Passage provided >>

========================

Forecasting with Quantile Grids (2015)

Quantile grids are a significant improvement over classical or quantile forecasts whenever inventory is involved. However probabilistic forecasts vastly outperforms quantile grids.

Quantile Grids represent a radical improvement over classical forecasting methods whenever inventory is involved. They are also superior to quantile forecasts because they deliver much more information about the future. Traditional forecasting methods work poorly, especially for commerce. The root cause of this problem is simple: the future is uncertain. Classic forecasts try to predict the one correct value of future demand, and, well, they fail at it. Desperately trying to fix classic forecasts in the hope that the “correct” future demand will be predicted is delusional. Quantile grids take a completely different stance on this issue.

With quantile grids, Lokad predicts not one future demand value for a given product, but the entire probability distribution for the demand; that is the probability of having a demand of zero units, then one unit, then two units, etc. This information is vastly richer and can be leveraged in ways that are exceedingly more profitable than classic forecasts.

Introduction for the non-statistician

As you are reading these lines, if you are not a statistician, you might wonder if your business has any chance at succeeding in doing anything sensible with these so-called “quantile grids”. This sounds more like a good title for a PhD thesis is modern statistics rather than a practical means of forecasting. Well, if you think that this term is intimidating, just mentally replace quantile grids by forecasts that actually work, and this will do. The vast majority of companies who use Lokad have zero skills in statistics. The spam filter associated with your inbox is also using advanced statistics, and it does not take a PhD to use an inbox.

Lokad is doing roughly the same for commerce. We are leveraging advanced machine learning to make your company more profitable, and the technology behind it is now so advanced that you actually do not have to care very much about it anymore.

Below, we describe what goes on behind the scenes at Lokad, but rest assured that you can use Lokad even if you do not have a full understanding of what goes into our forecasting engine – much like you can use a spam filter without being familiar with Bayesian probabilistic inference.

Re-thinking forecasting for commerce

Many vendors boast about using “advanced” forecasting methods like ARIMA, Box-Jenkins and Holt-Winters which are actually close to being half a century old; they were all conceived at a time where the most powerful corporate computers had less processing power than most fridges have nowadays. The people who invented these methods were exceptionally smart, but they had to make do with the computing resources of their time and therefore gave preference to models that could be computed with very few calculations. Nowadays, we can use massive amounts of computational power for our forecasting challenges at very little cost.

========================

Information shown >>

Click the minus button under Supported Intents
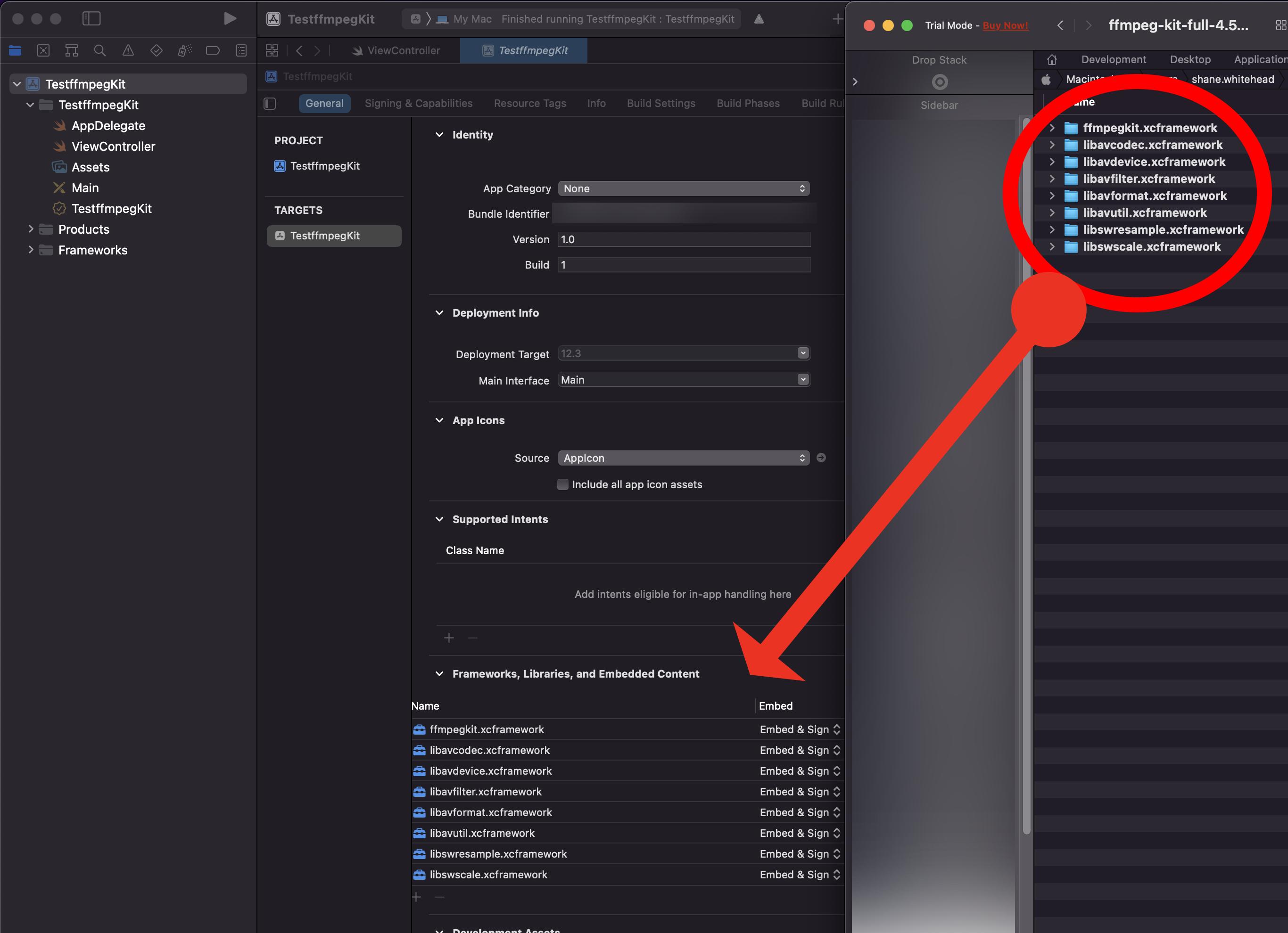Viewport: 1288px width, 933px height. 472,637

========================

Short task >>
In the text on quantile grids, what does Lokad predict for a product in place of a single future demand value?

Finished answer >>
The entire probability distribution for the demand: the probability of a demand of zero units, one unit, two units, and so on.